Pro-Kurdish HDP to reconsider nominating a presidential candidate
Turkey's pro-Kurdish Peoples' Democratic Party will review its decision to nominate a presidential candidate after severe earthquakes struck Turkey on Feb. 6, killing nearly 45,000 people.
The HDP had previously announced that it would run its own candidate in the elections.
HDP Deputy Co-Chair Tayip Temel said the party would raise the issue at its administrative meeting on Monday.
"Given the heavy atmosphere caused by the earthquake and the government's opportunistic stance, we need to reevaluate the candidacy debates as a whole," Temel said in an interview with Turkish newspaper Cumhuriyet.
On Tuesday, HDP’s former Co-Chair Selahattin Demirtas called on opposition to “walk side by side, unite and rebuild this destroyed country together.”

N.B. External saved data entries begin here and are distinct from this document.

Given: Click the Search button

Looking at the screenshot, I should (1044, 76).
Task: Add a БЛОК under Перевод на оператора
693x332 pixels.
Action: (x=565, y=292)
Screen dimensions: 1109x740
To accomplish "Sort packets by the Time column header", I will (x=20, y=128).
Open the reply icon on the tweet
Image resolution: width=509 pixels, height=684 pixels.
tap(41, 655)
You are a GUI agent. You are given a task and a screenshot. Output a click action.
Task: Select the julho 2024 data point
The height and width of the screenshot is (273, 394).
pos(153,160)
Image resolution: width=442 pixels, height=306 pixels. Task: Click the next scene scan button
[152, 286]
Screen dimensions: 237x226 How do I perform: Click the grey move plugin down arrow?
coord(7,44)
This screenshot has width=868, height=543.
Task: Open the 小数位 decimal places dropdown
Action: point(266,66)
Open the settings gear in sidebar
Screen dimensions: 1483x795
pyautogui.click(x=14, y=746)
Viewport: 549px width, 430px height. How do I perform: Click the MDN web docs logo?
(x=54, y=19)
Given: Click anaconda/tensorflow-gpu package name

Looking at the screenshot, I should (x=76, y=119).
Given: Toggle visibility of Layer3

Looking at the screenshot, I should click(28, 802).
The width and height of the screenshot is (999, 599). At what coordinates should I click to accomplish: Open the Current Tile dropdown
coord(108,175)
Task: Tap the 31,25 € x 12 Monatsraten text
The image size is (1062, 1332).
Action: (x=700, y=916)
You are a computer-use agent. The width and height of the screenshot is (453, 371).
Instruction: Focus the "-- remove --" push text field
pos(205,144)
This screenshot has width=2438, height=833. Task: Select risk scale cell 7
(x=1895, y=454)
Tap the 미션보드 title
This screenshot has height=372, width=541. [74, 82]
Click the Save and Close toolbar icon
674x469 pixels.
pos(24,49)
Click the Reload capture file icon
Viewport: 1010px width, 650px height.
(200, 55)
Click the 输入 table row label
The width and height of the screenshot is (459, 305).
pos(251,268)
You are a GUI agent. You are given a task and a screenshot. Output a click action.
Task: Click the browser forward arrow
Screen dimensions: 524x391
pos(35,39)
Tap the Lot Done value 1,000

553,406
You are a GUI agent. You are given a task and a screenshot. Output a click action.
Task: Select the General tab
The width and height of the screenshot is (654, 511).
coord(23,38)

"There should be cooperation between the alliances to help people and show solidarity, and the alliances should now have the courage to intervene in the political process by conducting open and transparent negotiations," he said.
The Nation Alliance, which is composed of six opposition parties, including the CHP (Republican People's Party) and the Good Party, would like to see the HDP reverse its decision to participate in the elections with its own candidate and support the Nation Alliance instead, but its leaders have failed to openly address the HDP for fear of losing nationalist votes.
"Either we will declare our own candidate quickly, or we will say 're-evaluation is needed because we are faced with the new situation,” Temel said.